Generates samples from a normal probability distribution.

ExponentialDistribution

Generates samples from a negative exponential probability distribution.

NonStatExponentialDist

Generates samples from a time-varying negative exponential probability distribution.  The correct ‘non-stationary Poisson process’ algorithm is used.

ErlangDistribution

Generates samples from an Erlang probability distribution.

GammaDistribution

Generates samples from a Gamma probability distribution.

BetaDistribution

Generates samples from a Beta probability distribution.

WeibullDistribution

Generates samples from a Weibull probability distribution.

LogNormalDistribution

Generates samples from a Log-Normal probability distribution.

LogLogisticDistribution

Generates samples from a Log-Logistic probability distribution.

DiscreteDistribution

Generates samples from a discrete set of values.

ContinuousDistribution

Generates samples over a continuous range of values.

BooleanSelector

Randomly selects true/false with a user-selectable probability of true.
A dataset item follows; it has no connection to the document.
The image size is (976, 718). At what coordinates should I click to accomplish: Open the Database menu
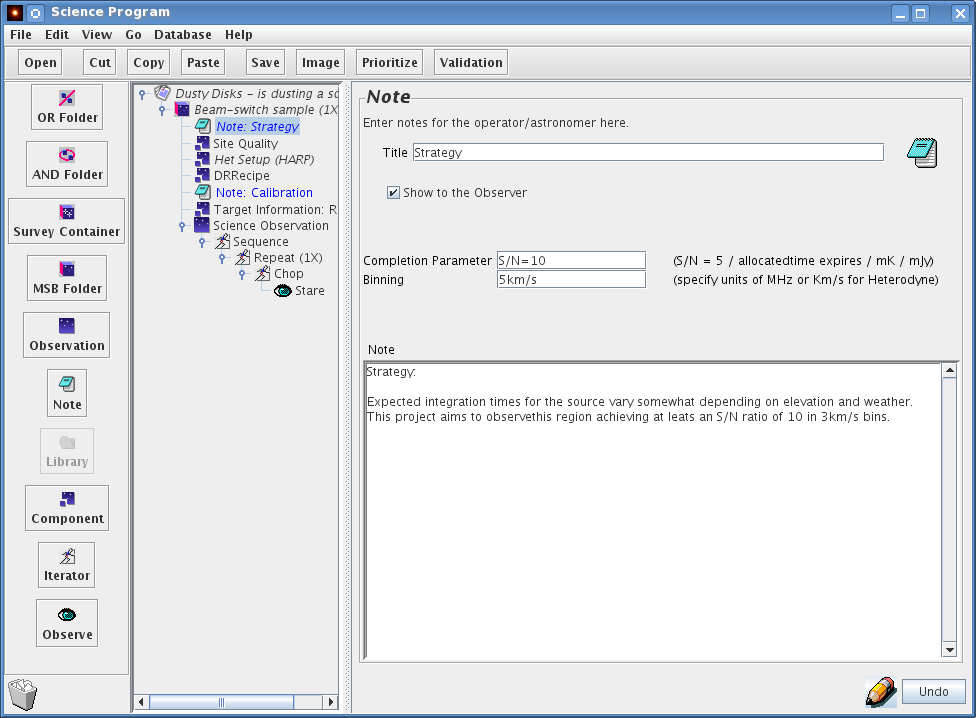click(x=182, y=35)
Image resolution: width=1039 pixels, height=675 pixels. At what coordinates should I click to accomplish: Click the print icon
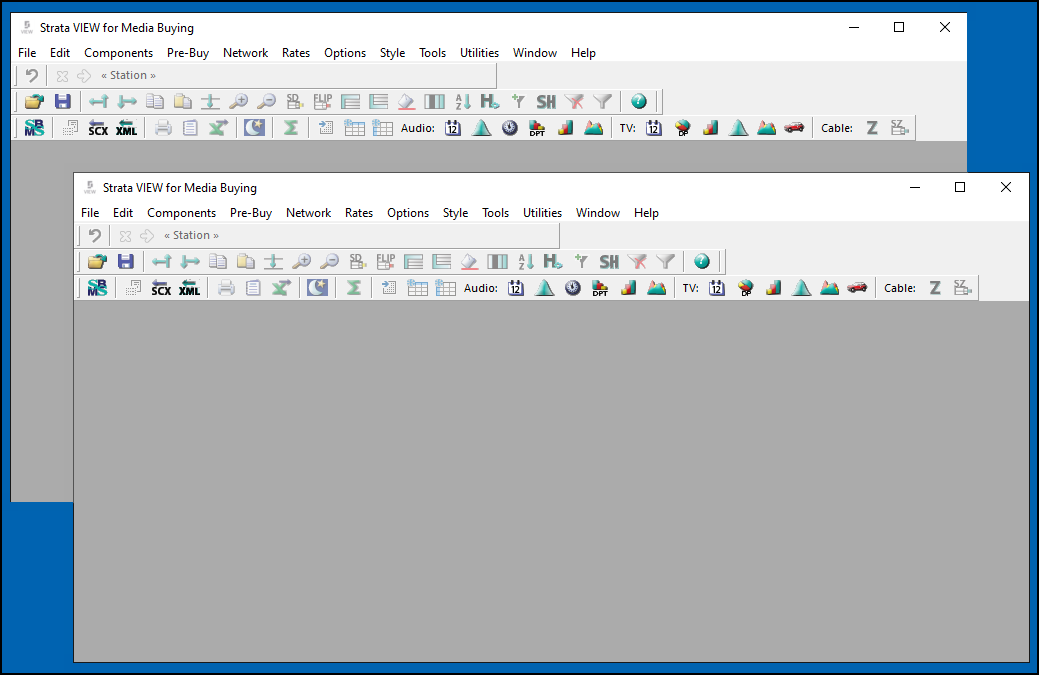coord(225,287)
Most probability distributions use the following inputs and outputs.

Distribution Inputs

Keyword

Description

UnitType

The unit type for the value returned by the distribution, e.g.  TimeUnit.  To keep the units consistent for other inputs, this input must be set first.

RandomSeed

Seed for the random number generator.  Must be an integer greater than or equal to zero.  The RandomSeed keyword works together with the GlobalSubstreamSeed under the Simulation object to determine the random sequence.  The GlobalSubstreamSeed keyword allows the user to change all the random sequences in a model with a single input.

MinValue

The minimum value that can be returned by the distribution.  A value less than the minimum is rejected and the distribution is re-sampled.

MaxValue

The maximum value that can be returned by the distribution.  A value greater than the maximum is rejected and the distribution is re-sampled.

Distribution Outputs

Output Name

Description

Value

The last value sampled from the distribution.  When used in an expression, this output returns a new sample every time the expression is evaluated.

CalculatedMean

The mean value for the distribution calculated directly from the inputs.  Ignores the values entered for the MinValue and MaxValue keywords.

CalculatedStandardDeviation

The standard deviation for the distribution calculated directly from the inputs.  Ignores the values entered for the MinValue and MaxValue keywords.

NumberOfSamples

The total number of samples returned by the Probability Distribution.

SampleMean

The average of the samples returned by the Probability Distribution.

SampleStandardDeviation

The standard deviation of the samples returned by the Probability Distribution.

SampleMin

The minimum of the samples returned by the Probability Distribution.

SampleMax

The maximum of the samples returned by the Probability Distribution.

The Probability Distributions were coded using algorithms adapted from "Simulation Modeling & Analysis", 4th Edition, by Averill M. Law.  Random numbers for these distributions are generated by the Multiple Recursive Generator developed by L'Ecuyer ("Good Parameters and Implementations for Combined Multiple Recursive Random Number Generators", Operations Res., 47: 159-164 (1999a)).